Tue. Oct 8th, 2024

Opinion: It is Gen Z’s duty to prevent history from repeating

 In my elementary years, every anniversary of 9/11, I remember that my teachers would take some time out of class to talk about the magnitude of the event and their personal experiences with it. They would then go on to show some footage and play audio from the day. Most of my classmates were not alive on 9/11, but we grew up in its shadow.

Not only did my generation, Gen Z, grow up in a post-9/11 country but we also grew up with the explosion of the modern internet. The internet developed alongside us, from a medium used in mostly work nature (email and search engine functions), to becoming a popular mode of entertainment with social media (Youtube and now TikTok). I believe the combination of the two are the major shaping features in how Gen Z has interacted with and continues to interact with the world. 

I also believe that Gen Z is repeating steps that a prominent generation beforehand has already taken: that generation being the baby boomers.

The seemingly common feeling amongst young people is that (most) boomers are conservatives who are out of touch with the needs or problems of the generations that followed them. Many people point to the baby boomers as the reason America lags behind other developed nations in terms of healthcare, livable wage and civil rights. 

I think something that is overlooked though is the history behind how baby boomers have been referred to as a generation. Before they were stereotyped as conservative-individualists of today, they were the radical-leftists of yesterday. I also believe that their story serves as insight, and perhaps a warning to some, as to how our generation might develop.

Instead of 9/11, baby boomers grew up in the shadow of the atomic bomb, the fear of which ushered in the Cold War.
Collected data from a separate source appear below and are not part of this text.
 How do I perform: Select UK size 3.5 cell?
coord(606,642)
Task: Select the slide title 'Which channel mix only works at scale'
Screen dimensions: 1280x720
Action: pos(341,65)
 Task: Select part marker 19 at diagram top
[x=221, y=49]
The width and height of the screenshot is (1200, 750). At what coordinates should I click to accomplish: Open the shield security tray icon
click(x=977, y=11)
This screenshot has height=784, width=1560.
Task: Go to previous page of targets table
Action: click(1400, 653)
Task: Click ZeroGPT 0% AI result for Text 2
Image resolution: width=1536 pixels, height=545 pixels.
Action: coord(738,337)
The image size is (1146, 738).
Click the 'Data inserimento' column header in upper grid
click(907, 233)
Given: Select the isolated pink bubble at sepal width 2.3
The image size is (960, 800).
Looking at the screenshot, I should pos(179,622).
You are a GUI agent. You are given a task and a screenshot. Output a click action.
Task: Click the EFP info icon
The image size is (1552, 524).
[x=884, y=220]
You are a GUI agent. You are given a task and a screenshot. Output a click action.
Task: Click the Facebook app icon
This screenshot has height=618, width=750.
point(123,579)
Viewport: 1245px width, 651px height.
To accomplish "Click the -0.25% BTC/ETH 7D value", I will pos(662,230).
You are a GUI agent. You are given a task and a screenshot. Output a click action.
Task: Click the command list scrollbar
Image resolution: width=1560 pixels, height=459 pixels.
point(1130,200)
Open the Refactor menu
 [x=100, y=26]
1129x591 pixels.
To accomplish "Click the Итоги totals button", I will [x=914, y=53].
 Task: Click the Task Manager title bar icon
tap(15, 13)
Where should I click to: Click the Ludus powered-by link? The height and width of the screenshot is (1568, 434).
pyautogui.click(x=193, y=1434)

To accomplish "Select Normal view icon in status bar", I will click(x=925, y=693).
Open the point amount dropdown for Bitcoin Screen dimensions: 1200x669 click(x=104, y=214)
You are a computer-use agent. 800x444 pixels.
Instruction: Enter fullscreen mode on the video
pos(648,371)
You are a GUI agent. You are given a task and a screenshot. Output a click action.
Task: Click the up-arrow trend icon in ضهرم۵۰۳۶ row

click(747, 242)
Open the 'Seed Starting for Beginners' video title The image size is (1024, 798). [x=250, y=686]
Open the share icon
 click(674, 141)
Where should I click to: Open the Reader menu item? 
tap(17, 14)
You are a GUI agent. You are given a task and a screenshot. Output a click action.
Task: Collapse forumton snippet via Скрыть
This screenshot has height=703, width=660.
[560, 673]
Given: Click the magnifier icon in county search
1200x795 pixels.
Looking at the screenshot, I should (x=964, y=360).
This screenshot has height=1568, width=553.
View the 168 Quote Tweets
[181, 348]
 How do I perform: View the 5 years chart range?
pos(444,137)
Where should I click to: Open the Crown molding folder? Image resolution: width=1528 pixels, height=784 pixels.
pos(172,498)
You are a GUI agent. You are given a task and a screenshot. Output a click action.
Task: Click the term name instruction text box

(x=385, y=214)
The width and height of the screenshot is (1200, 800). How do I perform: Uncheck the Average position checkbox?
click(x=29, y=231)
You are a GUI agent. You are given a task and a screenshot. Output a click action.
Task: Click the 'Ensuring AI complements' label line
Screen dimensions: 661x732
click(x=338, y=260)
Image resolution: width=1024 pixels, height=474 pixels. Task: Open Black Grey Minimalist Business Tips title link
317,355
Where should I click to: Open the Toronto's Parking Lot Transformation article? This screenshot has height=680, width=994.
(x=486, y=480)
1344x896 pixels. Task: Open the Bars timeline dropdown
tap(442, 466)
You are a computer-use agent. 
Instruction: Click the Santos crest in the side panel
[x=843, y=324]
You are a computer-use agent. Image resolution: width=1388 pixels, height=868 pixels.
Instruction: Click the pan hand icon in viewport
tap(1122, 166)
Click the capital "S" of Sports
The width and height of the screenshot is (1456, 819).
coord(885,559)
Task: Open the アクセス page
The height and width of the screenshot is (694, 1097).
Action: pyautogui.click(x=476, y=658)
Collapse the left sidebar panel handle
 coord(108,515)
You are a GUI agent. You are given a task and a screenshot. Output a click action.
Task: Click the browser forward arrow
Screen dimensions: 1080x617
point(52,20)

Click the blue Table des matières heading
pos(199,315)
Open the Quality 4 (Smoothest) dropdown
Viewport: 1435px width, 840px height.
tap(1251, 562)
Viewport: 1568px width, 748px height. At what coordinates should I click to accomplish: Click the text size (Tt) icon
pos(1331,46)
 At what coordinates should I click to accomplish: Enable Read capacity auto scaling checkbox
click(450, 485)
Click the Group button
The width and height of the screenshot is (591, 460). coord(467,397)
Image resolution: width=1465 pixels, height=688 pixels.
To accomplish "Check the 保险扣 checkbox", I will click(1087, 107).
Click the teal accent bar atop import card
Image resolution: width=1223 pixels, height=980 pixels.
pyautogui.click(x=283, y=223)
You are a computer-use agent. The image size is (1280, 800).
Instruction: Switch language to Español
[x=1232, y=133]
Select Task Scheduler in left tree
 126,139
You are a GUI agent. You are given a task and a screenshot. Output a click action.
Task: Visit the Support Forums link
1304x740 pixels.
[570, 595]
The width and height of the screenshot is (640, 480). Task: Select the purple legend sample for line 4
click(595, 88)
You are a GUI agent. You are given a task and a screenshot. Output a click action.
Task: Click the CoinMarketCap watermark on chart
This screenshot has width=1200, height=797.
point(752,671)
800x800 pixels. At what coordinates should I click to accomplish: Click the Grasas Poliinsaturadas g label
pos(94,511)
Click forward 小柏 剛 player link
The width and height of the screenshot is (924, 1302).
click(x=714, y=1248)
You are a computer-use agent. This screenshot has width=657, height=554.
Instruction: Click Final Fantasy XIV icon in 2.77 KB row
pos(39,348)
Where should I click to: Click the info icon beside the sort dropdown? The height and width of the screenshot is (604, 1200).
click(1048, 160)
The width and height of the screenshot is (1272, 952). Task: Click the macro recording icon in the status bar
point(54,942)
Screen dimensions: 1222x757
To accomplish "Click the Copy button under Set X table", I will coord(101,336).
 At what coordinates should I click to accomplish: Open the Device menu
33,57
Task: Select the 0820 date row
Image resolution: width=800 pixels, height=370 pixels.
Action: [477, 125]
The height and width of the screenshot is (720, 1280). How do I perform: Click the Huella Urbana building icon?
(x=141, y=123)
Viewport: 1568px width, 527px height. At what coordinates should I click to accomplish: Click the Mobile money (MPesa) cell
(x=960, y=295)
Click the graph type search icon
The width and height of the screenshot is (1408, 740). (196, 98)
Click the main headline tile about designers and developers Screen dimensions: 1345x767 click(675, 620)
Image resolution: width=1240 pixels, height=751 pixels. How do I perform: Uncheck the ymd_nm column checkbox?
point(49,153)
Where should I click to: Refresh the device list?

Baby boomers also grew up in a time where mass communication of information was visually available as televisions could relay information one could see. In much the same way that we today can look on our phone and see firsthand video of shootings or police violence that mobilize us to protest, baby boomers saw real footage of Civil Rights Movement Protesters being attacked or footage from Vietnam from their own television sets. 

It was the baby boomers who participated in the 1960s Civil Rights movement. It was the baby boomers that participated in and were the hippies of the anti-war movement. Baby boomers who were shot in the Kent State massacre. Baby boomers were the generation at Stonewall.

Many today are frustrated as while youths advocate for the reinstatement of the social safety nets, along with progressive policies to match or exceed other ‘developed nations,’ baby boomers, who make up the majority in Congress,  seem to dismiss these calls to action.

Now as my generation takes up the mantle of protests, I can not help but wonder what will become of us, and the rights we advocate for. Of course not every Boomer in the 60s was progressive and not every Boomer now is conservative, but it does make me wonder: Is my generation repeating a narrative that has already played out before?